Brandon Bibbins

The domestic goddess chatted all things pink wine with us at the launch party for her new book, Martha's Flowers.

Elisabeth Sherman
June 14, 2018

In the summer, most of us just want to relax somewhere with a glass of rosé and a few friends. Sure, this set up sounds simple, but there is an art to entertaining, and if anyone gets the final word on how to plan a celebration—whether it's an elegant dinner party or a casual get together—it's Martha Stewart.

Stewart also knows how to party with the best of us (how do you think she became such good friends with Snoop Dog?) and rosé often takes center stage at the gatherings she hosts—yes, even one on the more affordable end of the spectrum.
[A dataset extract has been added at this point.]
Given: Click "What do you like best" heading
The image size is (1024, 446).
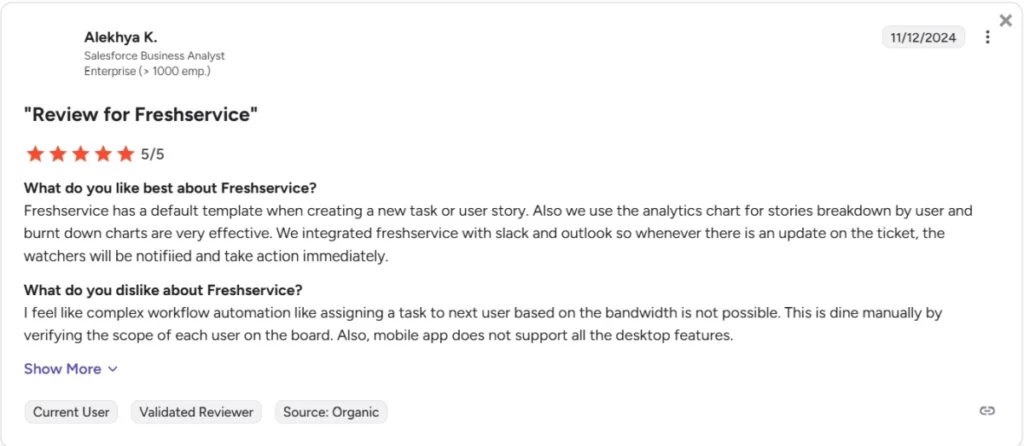Looking at the screenshot, I should coord(170,189).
At a recent book signing event for her 90th book, Martha's Flowers, Stewart told Food & Wine that her favorite bottle of rosé right now is the Racine Côtes de Provence Rosé (which, by the way, is available through her wine club, Martha Stewart Wine Co.). The Racine—winner of a gold medal at the 2017 New York International Wine Competition—is only $15, making it an inexpensive option that you can easily stock up on with Stewart's express approval. 

“I just had a bottle of that last night with a friend. We drank a whole bottle,” she says, with just a touch of astonishment in her voice. “I love it so much.”

Stewart praises the Racine for its easy drinking qualities, calling it a “gentle” rosé—very light in color—but complete with “notes of summertime.”

Lately, Stewart says that she’s gotten in the habit of keeping rosé around her home all the time. In fact, her daughter Alexis might be partially responsible for helping Stewart board the rosé train—Stewart says Alexis serves it every evening during dinner at her house, “so even the nanny gets to have a sip of rosé.”

If you’re planning to incorporate pink wine into your next party, Stewart gives you permission to serve it at any type of celebration, from dinner parties to backyard barbecues. However, she thinks pink wine is best enjoyed “on an afternoon walk through the garden,” where the sweet, crisp florals of the wine pair perfectly with the surrounding foliage.

“We do that a lot because the garden at my house is so beautiful in the late afternoon,” she says. “That’s when I like to have people over for a cocktail.”

Okay, so you might not have a blooming garden at your disposal, but the takeaway is this: Take that bottle rosé outside—whether you’re sitting on your porch or your pool cabana, pink wine deserves to sipped in the sunshine.

If you're wondering about keeping your wine, and your body, remember this: While some people turn their noses up at dropping a couple ice cubes in a glass of wine, Stewart readily admits that she often cools down a glass wine with ice cubes.

“If you’re really warm, it’s okay to put an ice cube in it. It extends the size of the drink. Or freeze some of the rosé, and make a slush.”

Yup, Stewart knows all about frosé.

As for her opinion on another trend in the world of pink wine, “rosé all day,” well, Stewart fully approves—but she can’t partake herself.

“Oh, I think people are drinking rosé all the time. It started a long time ago in St. Barts,” she recalls, “where you drank [rosé] at lunch. Now it’s become very egalitarian. [But] I do not drink during the day because I have too much work to do.”